まこいず「おいも」「それでさ、蓮巳がもらったっていうさつまいもで焼き芋始めちゃってさー……、俺はいらないって言ってるのにアイツら無理やり口に突っ込んできて、絶対に許さないんだからぁ……」
秋を感じさせるオレンジ色の空が窓の外には広がっている部屋に二人きり。他愛もない世間話を繰り返し、沈黙のたび、合わせた目線をどちらからともなく逸らす。
ベッドの上に隣並んで座り、掠める程度にお互いの手に触れ合っては、いたずらに逸らし、遠ざける。
そんなことを繰り返して、五回目くらい、同級生たちとのバカげた話をしていた時、やっぱり目が合った。

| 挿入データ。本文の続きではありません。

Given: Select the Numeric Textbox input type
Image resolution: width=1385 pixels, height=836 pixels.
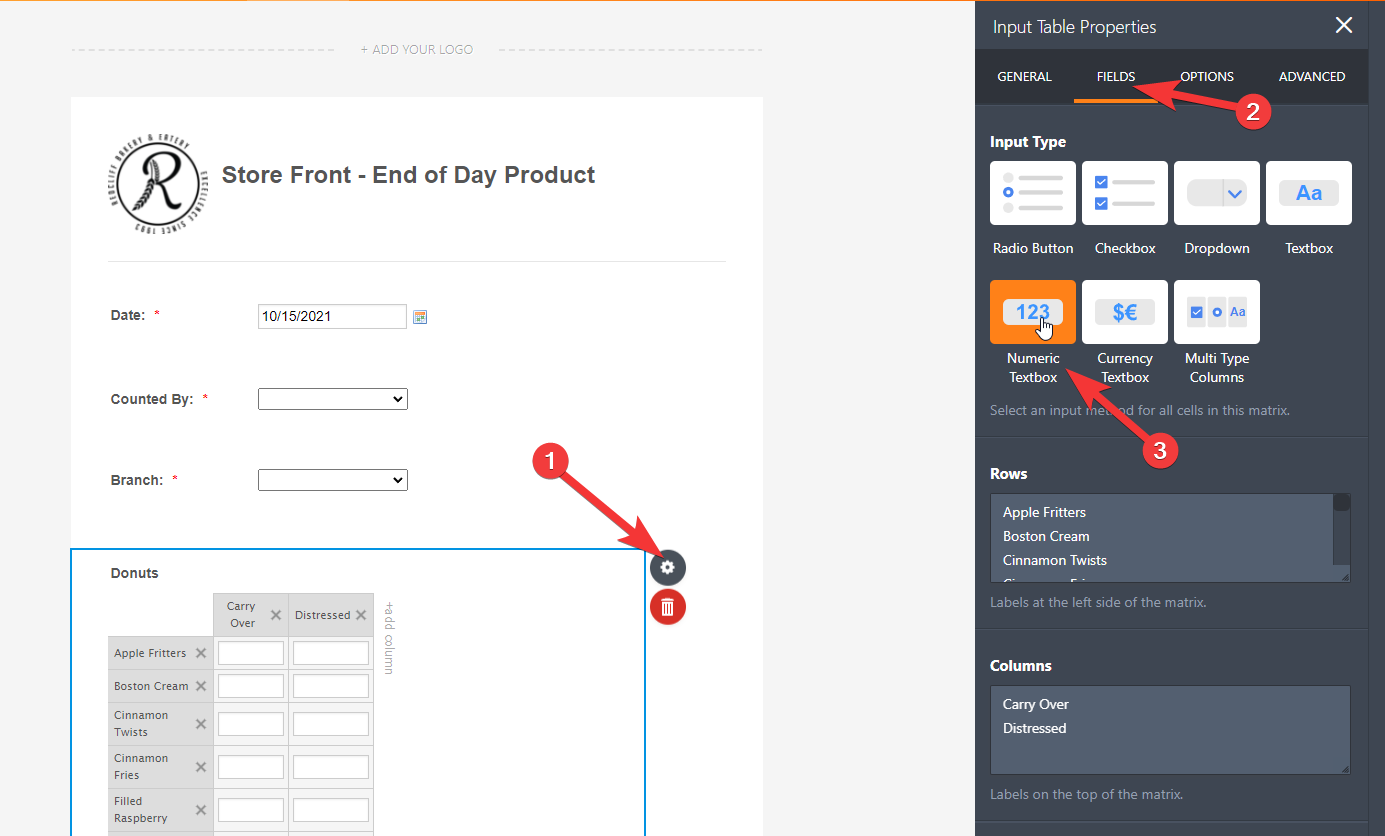Looking at the screenshot, I should (1033, 313).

でも、どちらも視線を逸らすことはしなかった。なんとなく、そろそろ。そういう空気が、オレンジ色の部屋に漂っていた。
目を逸らすかわりに、キスを一つ。
合図のようなそれに目を閉じて、真の方へと身体を向ければ、頬に硬い何かが当たった。その正体にすぐ思い当たった泉は数秒前に閉じた目をパチリと開き、その綺麗な緑色の瞳を隠す青いフレームを瞬時に奪った。
「わっ、ちょっと……」
慌てた様子の真に構わず、取り上げたメガネを枕の横に放る。
「これくらい近かったら、俺のこと、ちゃんと見えるでしょ?」
グイと、鼻先を押し付けるよう、真の目の前まで顔を寄せて言う。そのまま、真の首裏に腕を伸ばし、自分の方へと引き寄せ、続きとばかり真の唇に自身のそれを重ねた。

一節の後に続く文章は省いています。